* **Supplied information**

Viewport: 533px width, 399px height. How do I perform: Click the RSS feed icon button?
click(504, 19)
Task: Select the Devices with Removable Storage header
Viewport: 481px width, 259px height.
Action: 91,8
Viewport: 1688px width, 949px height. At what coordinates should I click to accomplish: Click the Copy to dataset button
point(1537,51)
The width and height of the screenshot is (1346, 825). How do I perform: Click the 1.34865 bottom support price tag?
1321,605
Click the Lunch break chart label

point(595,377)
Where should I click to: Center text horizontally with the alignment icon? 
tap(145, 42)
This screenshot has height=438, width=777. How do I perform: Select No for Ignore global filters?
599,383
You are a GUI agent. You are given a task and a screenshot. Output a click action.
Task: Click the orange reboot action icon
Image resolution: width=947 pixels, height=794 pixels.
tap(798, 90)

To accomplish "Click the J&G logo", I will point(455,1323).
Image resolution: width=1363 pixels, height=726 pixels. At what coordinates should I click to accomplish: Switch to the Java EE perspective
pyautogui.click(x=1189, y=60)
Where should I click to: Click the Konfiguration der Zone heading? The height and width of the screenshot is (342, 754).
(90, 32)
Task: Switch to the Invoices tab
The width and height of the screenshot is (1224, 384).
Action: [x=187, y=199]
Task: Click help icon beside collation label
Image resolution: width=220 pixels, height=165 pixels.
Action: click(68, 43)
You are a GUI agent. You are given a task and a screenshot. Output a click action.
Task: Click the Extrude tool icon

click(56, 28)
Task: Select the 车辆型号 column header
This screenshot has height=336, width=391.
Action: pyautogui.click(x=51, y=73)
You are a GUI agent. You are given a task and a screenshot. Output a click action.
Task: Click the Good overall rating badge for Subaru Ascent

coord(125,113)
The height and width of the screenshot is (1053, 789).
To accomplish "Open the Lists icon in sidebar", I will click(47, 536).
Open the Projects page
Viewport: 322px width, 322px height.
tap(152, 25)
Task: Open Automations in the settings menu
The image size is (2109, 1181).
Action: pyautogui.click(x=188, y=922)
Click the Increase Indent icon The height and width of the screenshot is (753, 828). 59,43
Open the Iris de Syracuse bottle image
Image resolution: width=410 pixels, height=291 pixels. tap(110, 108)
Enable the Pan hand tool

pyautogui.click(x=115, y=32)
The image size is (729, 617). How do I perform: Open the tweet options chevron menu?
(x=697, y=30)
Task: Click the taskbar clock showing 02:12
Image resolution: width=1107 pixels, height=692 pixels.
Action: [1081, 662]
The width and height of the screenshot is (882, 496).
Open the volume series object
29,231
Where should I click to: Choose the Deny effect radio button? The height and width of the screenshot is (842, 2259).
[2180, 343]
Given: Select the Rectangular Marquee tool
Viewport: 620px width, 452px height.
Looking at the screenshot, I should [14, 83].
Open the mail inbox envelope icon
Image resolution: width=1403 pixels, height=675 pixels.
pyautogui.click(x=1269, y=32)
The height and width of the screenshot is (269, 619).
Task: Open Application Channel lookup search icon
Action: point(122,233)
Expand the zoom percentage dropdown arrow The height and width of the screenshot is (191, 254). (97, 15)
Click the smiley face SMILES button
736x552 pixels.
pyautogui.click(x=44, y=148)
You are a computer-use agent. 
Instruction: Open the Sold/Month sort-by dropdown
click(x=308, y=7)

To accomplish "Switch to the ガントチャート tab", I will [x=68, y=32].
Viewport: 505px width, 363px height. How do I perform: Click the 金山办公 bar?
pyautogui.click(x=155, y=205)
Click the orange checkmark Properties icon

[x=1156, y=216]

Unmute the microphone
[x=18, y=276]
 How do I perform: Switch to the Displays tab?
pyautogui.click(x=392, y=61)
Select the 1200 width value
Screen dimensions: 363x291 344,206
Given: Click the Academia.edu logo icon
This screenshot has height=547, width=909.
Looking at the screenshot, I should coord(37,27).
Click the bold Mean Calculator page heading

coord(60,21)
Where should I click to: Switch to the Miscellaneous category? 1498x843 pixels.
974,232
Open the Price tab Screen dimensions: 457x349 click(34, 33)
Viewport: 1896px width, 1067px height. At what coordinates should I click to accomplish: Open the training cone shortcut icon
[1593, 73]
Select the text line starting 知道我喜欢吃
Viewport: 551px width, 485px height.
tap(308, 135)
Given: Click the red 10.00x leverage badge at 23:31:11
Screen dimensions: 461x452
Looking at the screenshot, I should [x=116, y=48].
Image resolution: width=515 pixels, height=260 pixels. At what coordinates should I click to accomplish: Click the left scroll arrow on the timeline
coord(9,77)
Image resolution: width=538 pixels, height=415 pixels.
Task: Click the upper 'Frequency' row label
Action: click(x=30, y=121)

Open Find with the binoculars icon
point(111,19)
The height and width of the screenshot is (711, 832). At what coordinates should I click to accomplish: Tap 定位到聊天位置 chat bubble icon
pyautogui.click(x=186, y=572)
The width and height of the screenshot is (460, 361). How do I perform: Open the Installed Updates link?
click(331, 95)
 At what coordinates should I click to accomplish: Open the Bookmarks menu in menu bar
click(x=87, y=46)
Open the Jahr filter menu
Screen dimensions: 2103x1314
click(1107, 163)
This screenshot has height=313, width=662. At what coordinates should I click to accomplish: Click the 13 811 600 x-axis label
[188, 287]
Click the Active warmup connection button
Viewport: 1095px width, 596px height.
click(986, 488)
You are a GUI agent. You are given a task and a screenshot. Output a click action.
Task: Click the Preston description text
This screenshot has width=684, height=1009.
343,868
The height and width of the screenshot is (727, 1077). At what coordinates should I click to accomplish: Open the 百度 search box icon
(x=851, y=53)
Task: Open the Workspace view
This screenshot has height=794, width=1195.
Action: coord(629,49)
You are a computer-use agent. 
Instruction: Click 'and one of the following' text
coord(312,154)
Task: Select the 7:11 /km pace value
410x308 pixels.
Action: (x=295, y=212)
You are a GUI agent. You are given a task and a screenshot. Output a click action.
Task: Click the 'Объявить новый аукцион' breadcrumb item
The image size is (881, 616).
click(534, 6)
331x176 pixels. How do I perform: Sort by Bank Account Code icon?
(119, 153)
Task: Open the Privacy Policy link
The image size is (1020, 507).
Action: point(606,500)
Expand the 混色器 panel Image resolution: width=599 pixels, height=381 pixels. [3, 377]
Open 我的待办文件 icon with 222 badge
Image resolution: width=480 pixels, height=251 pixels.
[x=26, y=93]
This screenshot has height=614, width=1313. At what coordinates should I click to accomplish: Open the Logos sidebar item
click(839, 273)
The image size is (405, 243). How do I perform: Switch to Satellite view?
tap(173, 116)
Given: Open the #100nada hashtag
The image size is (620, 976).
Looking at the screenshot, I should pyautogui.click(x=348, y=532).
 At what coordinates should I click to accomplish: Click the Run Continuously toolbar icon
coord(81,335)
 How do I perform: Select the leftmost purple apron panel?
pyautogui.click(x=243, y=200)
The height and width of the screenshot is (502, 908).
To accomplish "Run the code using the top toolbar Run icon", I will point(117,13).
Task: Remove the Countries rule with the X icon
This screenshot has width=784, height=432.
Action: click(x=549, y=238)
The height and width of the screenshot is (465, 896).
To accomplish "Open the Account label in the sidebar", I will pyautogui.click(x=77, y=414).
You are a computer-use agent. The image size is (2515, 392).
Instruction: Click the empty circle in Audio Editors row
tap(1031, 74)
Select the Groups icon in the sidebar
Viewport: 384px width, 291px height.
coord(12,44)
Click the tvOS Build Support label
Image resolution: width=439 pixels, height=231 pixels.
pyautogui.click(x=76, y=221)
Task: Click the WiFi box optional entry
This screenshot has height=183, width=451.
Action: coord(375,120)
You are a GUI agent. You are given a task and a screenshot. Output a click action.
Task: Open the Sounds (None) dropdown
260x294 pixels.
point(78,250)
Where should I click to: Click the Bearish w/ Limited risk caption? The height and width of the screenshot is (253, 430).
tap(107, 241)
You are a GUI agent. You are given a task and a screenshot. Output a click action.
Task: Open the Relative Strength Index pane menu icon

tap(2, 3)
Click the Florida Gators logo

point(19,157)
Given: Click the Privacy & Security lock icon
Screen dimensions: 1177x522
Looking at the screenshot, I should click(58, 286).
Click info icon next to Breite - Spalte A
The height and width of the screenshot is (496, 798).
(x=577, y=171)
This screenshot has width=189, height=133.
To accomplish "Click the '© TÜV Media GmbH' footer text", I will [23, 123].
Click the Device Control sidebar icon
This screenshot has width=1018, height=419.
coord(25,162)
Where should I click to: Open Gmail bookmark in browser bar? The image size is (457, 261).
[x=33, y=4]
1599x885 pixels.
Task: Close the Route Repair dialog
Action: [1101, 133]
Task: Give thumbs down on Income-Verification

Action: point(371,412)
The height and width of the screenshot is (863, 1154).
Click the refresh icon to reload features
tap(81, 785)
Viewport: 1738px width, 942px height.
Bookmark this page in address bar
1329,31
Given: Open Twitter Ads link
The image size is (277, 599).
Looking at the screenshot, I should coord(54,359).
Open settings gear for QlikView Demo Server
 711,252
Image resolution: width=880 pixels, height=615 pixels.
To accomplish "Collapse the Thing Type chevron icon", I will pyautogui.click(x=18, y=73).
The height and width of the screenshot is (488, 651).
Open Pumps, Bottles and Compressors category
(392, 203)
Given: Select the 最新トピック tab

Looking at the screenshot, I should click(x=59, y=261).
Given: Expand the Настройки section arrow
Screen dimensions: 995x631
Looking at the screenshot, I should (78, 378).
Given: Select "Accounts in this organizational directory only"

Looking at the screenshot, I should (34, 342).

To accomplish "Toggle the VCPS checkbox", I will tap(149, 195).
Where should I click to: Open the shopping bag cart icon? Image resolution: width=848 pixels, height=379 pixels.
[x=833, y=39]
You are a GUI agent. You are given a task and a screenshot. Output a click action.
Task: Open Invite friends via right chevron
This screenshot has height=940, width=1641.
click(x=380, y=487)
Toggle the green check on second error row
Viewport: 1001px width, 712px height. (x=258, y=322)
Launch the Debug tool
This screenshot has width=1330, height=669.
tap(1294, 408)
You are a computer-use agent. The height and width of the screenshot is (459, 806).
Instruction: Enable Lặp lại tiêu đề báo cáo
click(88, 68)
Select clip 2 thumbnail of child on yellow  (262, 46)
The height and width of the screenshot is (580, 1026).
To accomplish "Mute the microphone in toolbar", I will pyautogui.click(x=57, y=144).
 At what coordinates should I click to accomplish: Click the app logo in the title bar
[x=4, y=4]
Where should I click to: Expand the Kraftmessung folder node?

* **What is expected**
Begin at the line in the data that contains "Image resolution: width=515" and stop after the line that contains "Task: Click the upper 'Frequency' row label". Give those lines again with "left scroll arrow" swapped for "right scroll arrow" and everything else unchanged.

* **Response to this exercise**
Image resolution: width=515 pixels, height=260 pixels. At what coordinates should I click to accomplish: Click the right scroll arrow on the timeline
coord(9,77)
Image resolution: width=538 pixels, height=415 pixels.
Task: Click the upper 'Frequency' row label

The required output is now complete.